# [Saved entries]
—————
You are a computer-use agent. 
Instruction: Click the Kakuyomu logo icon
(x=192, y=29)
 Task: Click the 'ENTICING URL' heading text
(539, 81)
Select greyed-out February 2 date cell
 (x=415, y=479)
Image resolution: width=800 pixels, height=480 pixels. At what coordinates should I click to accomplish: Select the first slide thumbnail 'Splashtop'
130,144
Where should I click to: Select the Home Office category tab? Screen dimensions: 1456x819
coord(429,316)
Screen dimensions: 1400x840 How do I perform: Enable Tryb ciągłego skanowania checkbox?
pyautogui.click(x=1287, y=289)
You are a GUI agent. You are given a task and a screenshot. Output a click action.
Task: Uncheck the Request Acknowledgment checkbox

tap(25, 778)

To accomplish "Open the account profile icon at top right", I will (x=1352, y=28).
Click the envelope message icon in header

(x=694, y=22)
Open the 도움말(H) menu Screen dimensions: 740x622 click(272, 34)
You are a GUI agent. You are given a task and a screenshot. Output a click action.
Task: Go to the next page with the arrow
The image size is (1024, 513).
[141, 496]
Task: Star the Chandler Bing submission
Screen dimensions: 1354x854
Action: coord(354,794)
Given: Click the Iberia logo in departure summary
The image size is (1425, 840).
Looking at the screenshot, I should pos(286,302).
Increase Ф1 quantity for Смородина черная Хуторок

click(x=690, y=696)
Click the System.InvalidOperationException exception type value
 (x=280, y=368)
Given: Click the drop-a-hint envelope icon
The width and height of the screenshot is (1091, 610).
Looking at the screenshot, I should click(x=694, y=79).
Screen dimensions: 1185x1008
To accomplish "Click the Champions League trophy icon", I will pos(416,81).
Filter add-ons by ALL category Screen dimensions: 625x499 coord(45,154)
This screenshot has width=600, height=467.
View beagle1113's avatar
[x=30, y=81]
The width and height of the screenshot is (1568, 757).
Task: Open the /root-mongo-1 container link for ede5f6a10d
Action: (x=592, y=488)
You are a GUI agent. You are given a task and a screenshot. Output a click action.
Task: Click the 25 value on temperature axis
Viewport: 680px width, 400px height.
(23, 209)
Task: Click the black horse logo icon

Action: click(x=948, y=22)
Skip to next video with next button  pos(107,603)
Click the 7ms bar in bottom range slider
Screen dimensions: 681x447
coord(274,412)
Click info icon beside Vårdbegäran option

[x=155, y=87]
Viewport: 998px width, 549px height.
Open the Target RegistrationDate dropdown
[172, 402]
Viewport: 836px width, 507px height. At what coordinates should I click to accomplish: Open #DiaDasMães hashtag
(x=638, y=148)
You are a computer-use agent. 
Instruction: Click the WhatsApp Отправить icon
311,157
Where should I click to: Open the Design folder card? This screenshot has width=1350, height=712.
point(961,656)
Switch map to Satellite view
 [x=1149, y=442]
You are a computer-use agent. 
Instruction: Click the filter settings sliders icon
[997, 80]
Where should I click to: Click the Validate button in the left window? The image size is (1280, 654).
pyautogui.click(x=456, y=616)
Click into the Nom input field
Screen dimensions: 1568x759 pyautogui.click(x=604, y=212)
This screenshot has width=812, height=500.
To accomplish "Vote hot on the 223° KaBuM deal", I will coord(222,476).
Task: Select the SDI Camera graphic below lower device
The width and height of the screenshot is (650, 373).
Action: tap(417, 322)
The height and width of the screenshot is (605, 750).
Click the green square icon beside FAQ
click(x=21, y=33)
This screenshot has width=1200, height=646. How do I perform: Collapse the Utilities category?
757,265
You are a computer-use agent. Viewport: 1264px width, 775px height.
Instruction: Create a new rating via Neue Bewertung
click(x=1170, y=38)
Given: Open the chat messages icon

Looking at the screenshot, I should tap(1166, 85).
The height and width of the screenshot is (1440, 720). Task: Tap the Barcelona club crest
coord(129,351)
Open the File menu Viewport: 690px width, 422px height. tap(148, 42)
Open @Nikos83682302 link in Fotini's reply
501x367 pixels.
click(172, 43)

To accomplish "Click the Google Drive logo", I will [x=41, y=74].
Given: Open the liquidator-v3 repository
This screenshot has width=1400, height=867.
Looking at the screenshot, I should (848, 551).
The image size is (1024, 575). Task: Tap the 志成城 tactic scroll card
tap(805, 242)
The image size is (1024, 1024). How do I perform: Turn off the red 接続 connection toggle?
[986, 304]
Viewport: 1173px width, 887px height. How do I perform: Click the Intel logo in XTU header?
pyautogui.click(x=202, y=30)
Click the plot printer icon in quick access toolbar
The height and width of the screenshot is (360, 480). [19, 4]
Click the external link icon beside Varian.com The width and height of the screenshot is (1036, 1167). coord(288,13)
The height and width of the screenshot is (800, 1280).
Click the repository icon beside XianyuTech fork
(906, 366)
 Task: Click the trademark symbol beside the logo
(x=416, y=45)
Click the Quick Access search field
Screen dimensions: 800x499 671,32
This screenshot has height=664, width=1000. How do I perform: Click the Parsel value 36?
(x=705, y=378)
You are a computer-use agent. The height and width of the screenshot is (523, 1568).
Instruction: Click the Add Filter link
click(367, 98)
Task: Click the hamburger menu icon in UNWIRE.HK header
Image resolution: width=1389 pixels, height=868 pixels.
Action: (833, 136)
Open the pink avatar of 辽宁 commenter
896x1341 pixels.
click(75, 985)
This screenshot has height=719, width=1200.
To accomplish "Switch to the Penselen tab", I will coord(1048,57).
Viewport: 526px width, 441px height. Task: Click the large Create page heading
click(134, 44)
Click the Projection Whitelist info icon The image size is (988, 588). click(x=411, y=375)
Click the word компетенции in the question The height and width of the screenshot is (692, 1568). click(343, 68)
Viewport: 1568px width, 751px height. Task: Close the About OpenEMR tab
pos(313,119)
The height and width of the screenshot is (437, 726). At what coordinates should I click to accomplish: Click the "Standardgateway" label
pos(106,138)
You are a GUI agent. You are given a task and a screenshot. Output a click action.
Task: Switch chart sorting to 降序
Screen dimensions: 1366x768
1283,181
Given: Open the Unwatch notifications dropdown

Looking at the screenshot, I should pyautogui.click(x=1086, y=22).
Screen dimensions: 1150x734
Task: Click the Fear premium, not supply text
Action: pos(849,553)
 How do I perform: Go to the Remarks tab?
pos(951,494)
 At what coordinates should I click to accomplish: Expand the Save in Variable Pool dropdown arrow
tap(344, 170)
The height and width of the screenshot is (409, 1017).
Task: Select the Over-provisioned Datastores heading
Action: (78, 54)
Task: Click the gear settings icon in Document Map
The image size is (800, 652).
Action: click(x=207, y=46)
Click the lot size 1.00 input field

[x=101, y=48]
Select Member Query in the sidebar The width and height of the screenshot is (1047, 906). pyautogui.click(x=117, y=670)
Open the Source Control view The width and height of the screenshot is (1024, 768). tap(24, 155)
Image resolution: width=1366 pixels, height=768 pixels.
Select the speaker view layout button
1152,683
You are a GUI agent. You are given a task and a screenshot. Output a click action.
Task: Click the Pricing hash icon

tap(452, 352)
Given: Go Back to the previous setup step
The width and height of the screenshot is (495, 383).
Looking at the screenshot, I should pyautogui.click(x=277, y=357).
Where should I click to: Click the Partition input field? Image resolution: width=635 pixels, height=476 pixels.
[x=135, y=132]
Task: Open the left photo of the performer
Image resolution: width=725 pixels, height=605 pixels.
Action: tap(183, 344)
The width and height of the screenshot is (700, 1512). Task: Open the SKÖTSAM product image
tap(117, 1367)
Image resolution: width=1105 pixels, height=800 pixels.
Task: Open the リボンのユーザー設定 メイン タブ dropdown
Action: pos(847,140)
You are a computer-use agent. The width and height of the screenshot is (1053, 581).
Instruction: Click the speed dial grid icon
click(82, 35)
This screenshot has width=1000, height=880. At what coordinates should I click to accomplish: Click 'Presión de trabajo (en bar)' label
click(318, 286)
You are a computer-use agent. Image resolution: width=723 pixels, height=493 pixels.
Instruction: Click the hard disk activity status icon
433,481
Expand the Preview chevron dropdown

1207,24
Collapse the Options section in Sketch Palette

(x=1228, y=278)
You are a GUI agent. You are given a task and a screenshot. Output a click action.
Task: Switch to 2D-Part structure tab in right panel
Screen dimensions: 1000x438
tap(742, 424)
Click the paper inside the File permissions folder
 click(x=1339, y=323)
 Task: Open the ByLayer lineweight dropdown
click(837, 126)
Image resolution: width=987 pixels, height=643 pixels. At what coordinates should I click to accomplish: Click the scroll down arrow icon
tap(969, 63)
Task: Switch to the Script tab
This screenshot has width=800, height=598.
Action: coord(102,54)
—————
# [TASK DESCRIPTION]
Whenever a line above has the word "right" in it, copy that line.

# [ANSWER SECTION]
To accomplish "Open the account profile icon at top right", I will (x=1352, y=28).
Task: Switch to 2D-Part structure tab in right panel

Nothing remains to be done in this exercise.